Jonas Ben Ahmed, comédien :

«  Quand je débarque en mars 2018, c’est la première fois qu’un comédien transgenre apparaît dans une série française. Évidemment, la couverture médiatique a été énorme. […] Depuis, je pense que l’incarnation dans la fiction est la meilleure des pédagogies. »


Sébastien Charbit, producteur :

«  Pour faire simple, tout ce qu’on peut taxer de woke maintenant a été fait dans Plus belle la vie. Peut-être parfois par opportunisme, je ne sais pas, mais cela a été fait. J’ai souvent lu qu’on était une série de gauchos. »

" Au moment des gilets jaunes, je pense qu'il y a eu une prise de conscience du pouvoir politique qu'il ne parlait pas assez à une tranche de la population.

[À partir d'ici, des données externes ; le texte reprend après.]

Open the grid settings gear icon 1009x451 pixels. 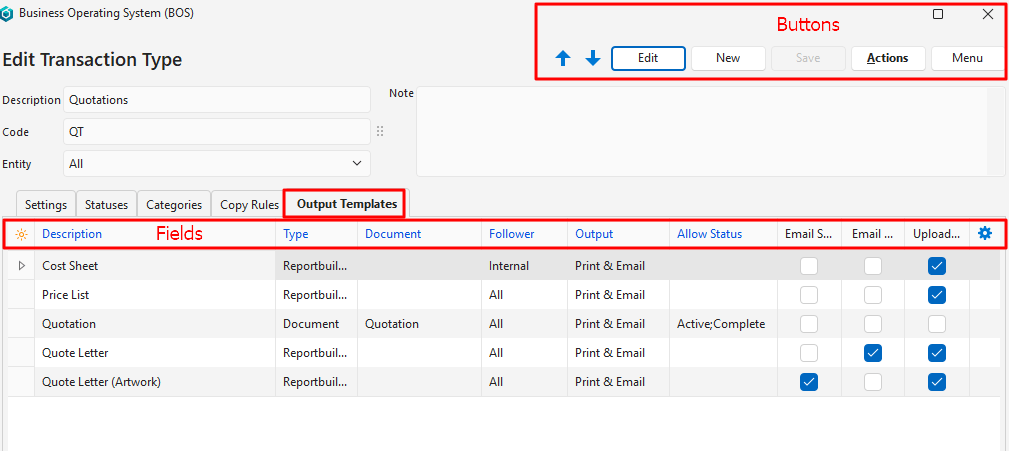985,233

Dès lors, on a eu des échanges autour de Plus belle la vie avec des gens qui s'occupaient de la communication du gouvernement. Ils nous ont demandés : " Vous parlez à une France à qui on ne parle pas, comment vous faites ? Parce que nous, on ne les comprend pas. " »

«  A Paris, dans les dîners, on me parlait lentement. Vu que j’étais producteur de Plus belle la vie, il y avait forcément des choses que je ne pouvais pas comprendre… » 

« Franchement, on prendrait des stars de cinéma, on leur donnerait 35 minutes pour faire une séquence de 90 secondes en seulement deux prises et un seul axe de caméra, je ne sais pas s’ils feraient mieux. Je ne dis pas que les comédiens sont des génies, mais la série a tout de même permis d’en faire émerger certains. Un jour, j’ai compté : il y a eu quasiment 4000 rôles dans Plus belle la vie. C’est gigantesque. »


Michelle Podroznik, productrice :

«  A un moment donné, je rêvais de faire un baptême républicain. Ça se fait à la mairie et peu de gens savent que ça existe, donc on en fait un dans la série. Deux jours après la diffusion de l'épisode, j'ai reçu un coup de fil de l'adjoint à la culture de la mairie de Marseille qui, avec son accent, m'a dit : " Madame Podroznik, qu'est-ce que vous avez été encore me faire ? J'ai reçu 150 demandes de baptême républicain dans la semaine. Vous croyez que je n'ai pas assez de travail comme ça ? " »


Michel Blaise, décorateur :

«  C’est simple : on a construit en quelques mois le plus gros décor de la télévision française depuis 40 ans ! »


Pierre Martot, comédien :

«  Au Virgin de Marseille [pour un événement avec l'équipe], le magasin doit même être fermé parce que des gens s'évanouissent. »

«  Une fois, j'ai croisé une femme affolée. Mon personnage était en pleine enquête et elle m'a répété : " Non, ce n'est pas lui le coupable, c'est l'autre qui a mis du poison dans le verre ! " Elle voulait vraiment que je fasse quelque chose. »


Stéphane Henon, comédien :

«  Un jour, alors que je dormais dans un train, un type m'a réveillé pour me dire : " Jean-Paul [son rôle] ! Jean-Paul ! Je t'adore ! " Parfois, il n'y a plus de filtre. »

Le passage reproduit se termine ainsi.